We are at a crossroads.
Not since 1968 has hunger been so at the forefront of the American consciousness, and never before have we had the advocacy tools at our fingertips to take advantage of such a moment. We have A Place at the Table and National Geographic, TakePart and the Healthy Hunger-Free Kids Act. We have Share Our Strength and Feeding America at the top of their respective games, working with hundreds of thousands of on-the-ground partners to feed food insecure children and adults. Our media, our government and our nonprofits are all reaching more people with an overwhelming message: this is a problem, and we have to do something.
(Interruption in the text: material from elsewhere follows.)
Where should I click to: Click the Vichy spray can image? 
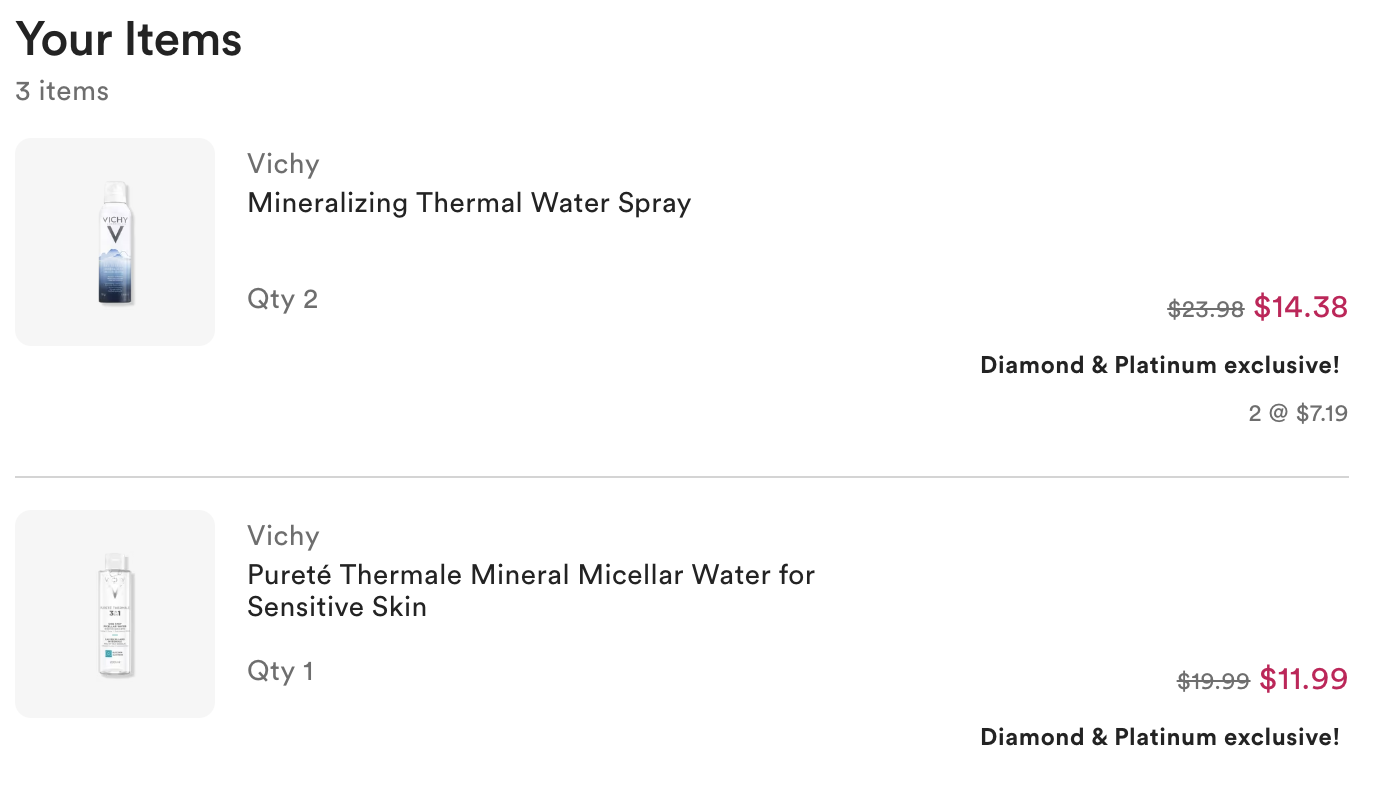pos(116,243)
Our fork in the road lies in what that “something” is. For so long we have focused on can drives and doing good. We must now turn our focus to doing well. We cannot donate our way out of hunger or spend our way out of poverty. Our patchwork of emergency feeding systems – food shelves, food banks, soup kitchens, shelters – do phenomenal work in the situations described exactly by their name. There will always be a need for these angels of last resort, on call for emergencies, for immediate needs, for the day or for the week or for the month. They should not and cannot be for the years or for the lifetime, but so many times they are. This is a failure in a safety net designed for those who have fallen through so many others. We have to do better than this.
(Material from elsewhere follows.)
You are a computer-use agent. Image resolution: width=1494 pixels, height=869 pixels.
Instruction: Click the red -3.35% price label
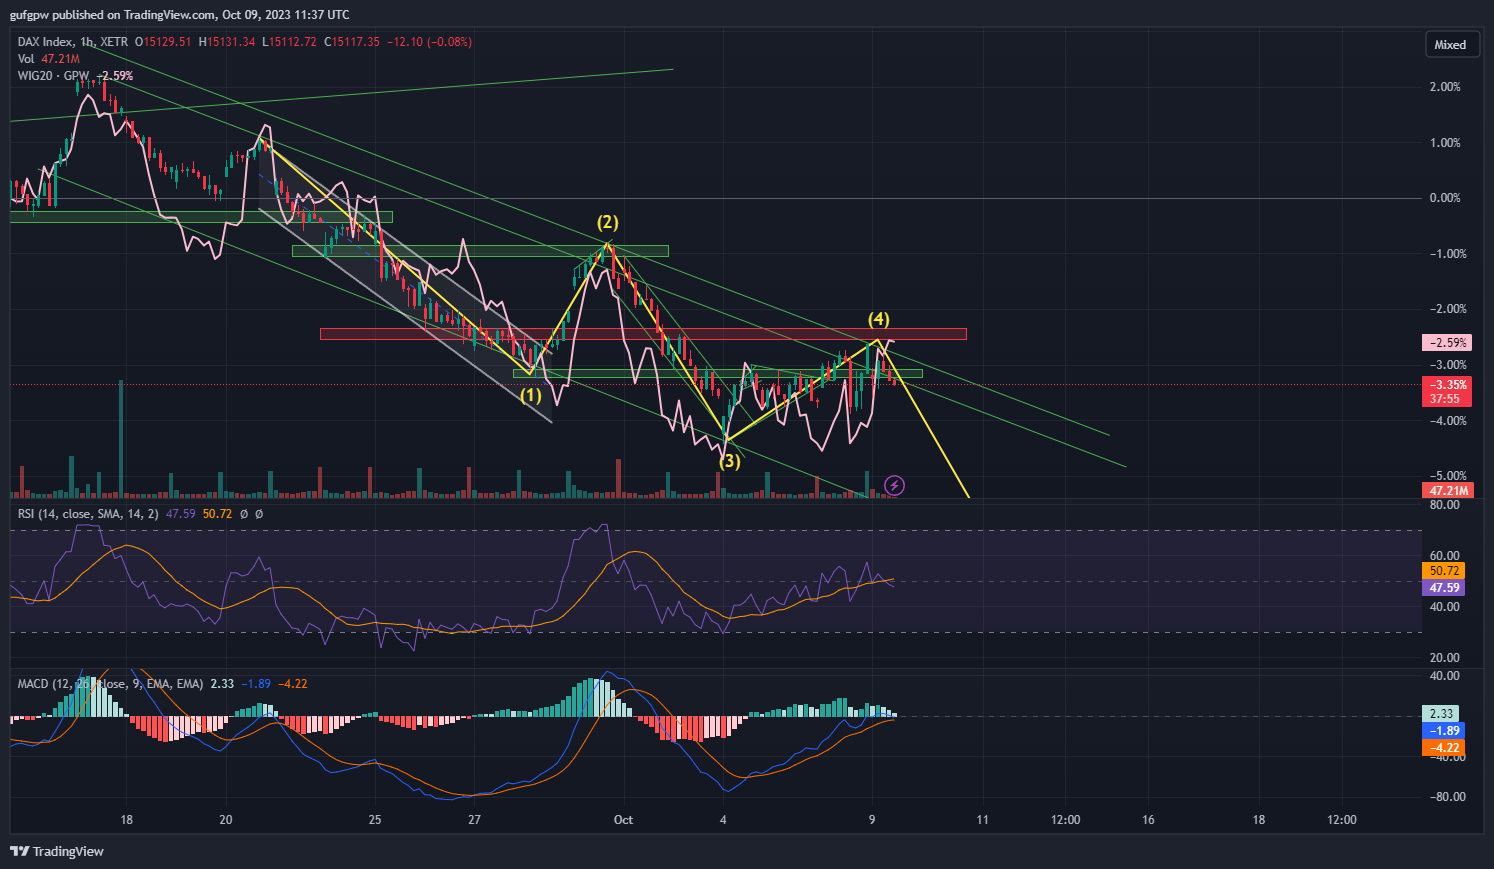pyautogui.click(x=1445, y=385)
We have a moral obligation as a country and world so bountiful to ensure that those around us have what they need to thrive. These emergency feeding systems are a piece but not the whole puzzle, a corner of a picture we all need to help paint. I’d like to think the Guide to Food Drives and MEANS fit into these small details. What myself and my team do is one tiny brushstroke of a portrait that cannot be dominated by the colors of short-term relief. Domestically, programs like SNAP and WIC paired with powerful job-training and education initiatives like those engineered at DC Central Kitchen serve the immediate need while giving those receiving food for a day the tools to feed themselves for a lifetime. Internationally, microfinancing cooperatives and interventions designed by the communities they are used in serve the same purpose, building an infrastructure to uphold those living in poverty as opposed to lifting them up with no supports to keep these vulnerable populations from tumbling right back down.
We will always have a place for food pantries in church basements. We will always need programs like SNAP and WIC. We will not always have the momentum now surrounding hunger in America to do more. SNAP has faced fire over costs and likely will again. Food pantries run out of donations and are at the mercy of markets and corporate social responsibility offices. These are good systems run by great people who cannot and should not be expected to solve hunger. They are on the front lines of a battle raging for centuries. It’s time for us to add reinforcements and begin to win the war once and for all.